Alpaydin: Chapter 04: Parametric Methods
Metadata
Title: Parametric Methods
Number: 4
Core Ideas
The previous chapter Chapter 03: Bayesian Decision Theory showed us how to make decisions when we know the relevant probabilities. Now we focus on how we estimate those probabilities from a given training set.
A statistic is any value that is calculated from a given sample. In statistical inference we make a decision using the information provided by a sample.
Our first approach is parametric where we assume the sample is drawn from a distribution that obeys a known model (eg Gaussian). The advantage here is that the model is defined up to a small number of parameters - the sufficient statistics of the distribution. For example the mean and variance. Once we estimate those parameters, the whole distribution is known.
So we estimate the parameters of the distribution from the given sample data. We plug in those estimates into the assumed model. And we get an estimated distribution.
To estimate the parameters of a distribution we use Maximum Likelihood Estimation. This chapter covers univariate cases, the next generalizes to multivariate cases.
Maximum Likelihood Estimation
We have an independent and identically distributed (iid) sample: \(X = \{ x^t \}^N_{t=1}\). Assume that the \(x^t\) instances are drawn from some probability density family, \(p(x|\theta )\) defined up to the parameters \(\theta\).
So we want to find θ that make sampling \(x^t\) as likely as possible. Because the observations are independent the likelihood of parameter θ given sample \(X\) is the product of the likelihoods of the individual points:
\[l(\theta |X) \equiv p(X|\theta) = \prod^N_{t=1}p(x^t|\theta)\]

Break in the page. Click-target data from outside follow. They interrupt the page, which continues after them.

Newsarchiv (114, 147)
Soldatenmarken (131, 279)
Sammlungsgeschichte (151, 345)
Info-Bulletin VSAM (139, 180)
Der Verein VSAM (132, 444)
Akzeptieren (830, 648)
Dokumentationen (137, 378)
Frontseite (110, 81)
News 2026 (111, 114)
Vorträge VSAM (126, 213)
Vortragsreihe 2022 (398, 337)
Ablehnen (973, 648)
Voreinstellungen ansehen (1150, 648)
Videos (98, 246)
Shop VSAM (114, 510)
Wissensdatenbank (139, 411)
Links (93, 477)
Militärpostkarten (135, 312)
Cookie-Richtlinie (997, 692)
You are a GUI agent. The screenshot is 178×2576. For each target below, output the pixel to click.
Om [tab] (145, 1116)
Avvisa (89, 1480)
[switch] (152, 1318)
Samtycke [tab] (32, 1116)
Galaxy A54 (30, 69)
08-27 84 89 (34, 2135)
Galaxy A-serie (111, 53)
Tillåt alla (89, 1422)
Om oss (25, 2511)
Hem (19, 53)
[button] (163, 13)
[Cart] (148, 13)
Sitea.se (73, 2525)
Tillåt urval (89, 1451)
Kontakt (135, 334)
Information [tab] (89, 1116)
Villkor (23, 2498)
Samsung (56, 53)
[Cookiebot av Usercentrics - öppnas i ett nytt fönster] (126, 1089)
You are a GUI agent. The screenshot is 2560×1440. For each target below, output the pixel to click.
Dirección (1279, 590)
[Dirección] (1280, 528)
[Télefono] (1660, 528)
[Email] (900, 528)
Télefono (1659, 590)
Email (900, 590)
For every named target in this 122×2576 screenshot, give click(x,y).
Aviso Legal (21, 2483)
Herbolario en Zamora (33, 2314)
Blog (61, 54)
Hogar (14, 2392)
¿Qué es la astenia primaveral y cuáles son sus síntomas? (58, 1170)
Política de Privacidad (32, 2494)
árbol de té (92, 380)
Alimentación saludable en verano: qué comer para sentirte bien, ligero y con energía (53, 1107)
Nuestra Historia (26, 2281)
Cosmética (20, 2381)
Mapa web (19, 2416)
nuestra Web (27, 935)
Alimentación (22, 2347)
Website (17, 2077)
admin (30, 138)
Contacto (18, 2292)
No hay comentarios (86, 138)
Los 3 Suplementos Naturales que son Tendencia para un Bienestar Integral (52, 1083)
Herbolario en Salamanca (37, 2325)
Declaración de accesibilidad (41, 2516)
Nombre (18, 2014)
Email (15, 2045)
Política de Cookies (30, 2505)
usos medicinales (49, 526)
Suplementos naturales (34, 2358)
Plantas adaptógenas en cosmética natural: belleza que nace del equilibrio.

In maximum likelihood estimation we want to find θ that makes X the most likely to be drawn. We can compute the log likelihood without changing things, which gives us a sum instead of product and other benefits. So we have the following log likelihood
\[L(\theta | X) \equiv \log l(\theta | X) = \sum^N_{t=1} \log p(x^t| \theta)\]
The chapter shows how this works with Bernoulli, Multinomial and Gaussian distributions.
For Bernoulli, the estimate is \(\frac{\sum_t x^t}{N}\).
The generalization of Bernoulli is a multinomial distribution where the estimate is \(\hat{p}_i = \frac{\sum_t x^t_i}{N}\) where the class is represented by \(x_i = 1\) and otherwise 0 for \(x_1 \dots x_k\) indicator variables.